We examined the dietary fiber intake, food sources of dietary fiber, and relationship of dietary fiber with body composition and metabolic parameters in college students with plausible dietary reports.
Research Methods & Procedures
Students (18–24 yrs) provided data on anthropometry, fasting blood chemistries, and body composition (bioelectric impedance). Diet and physical activity were assessed with the Diet History Questionnaire and the International Physical Activity Questionnaire.

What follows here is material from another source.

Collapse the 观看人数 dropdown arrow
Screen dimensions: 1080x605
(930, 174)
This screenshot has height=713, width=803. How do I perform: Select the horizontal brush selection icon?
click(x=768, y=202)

Plausible dietary reporters were identified (± 1 SD cutoffs for reported energy intake as a percentage of predicted energy requirement). Multiple regression analyses were conducted with the total (n=298) and plausible (n=123) samples, adjusting for age, race, sex, smoking status, physical activity, energy intake, and fat free mass (where applicable).
Food sources of dietary fiber were similar in males and females. In the plausible sample compared to the total sample, dietary fiber was more strongly associated with fat mass (β=−0.24, p<0.001), percent body fat (β= −0.23, p<0.001), BMI (β= −0.11, p<0.01), waist circumference (β= −0.67, p<0.05), and fasting insulin (β= −0.15, p<0.001). When the effect of sex was investigated, dietary fiber was inversely related to fasting insulin and fat mass in men and women and inversely related to percent body fat, BMI, and waist circumference in men only (p<0.05).
Inclusion of implausible dietary reports may result in spurious or weakened diet-health associations. Dietary fiber is negatively associated fasting insulin levels in males and females and consistently associated with adiposity measures in males.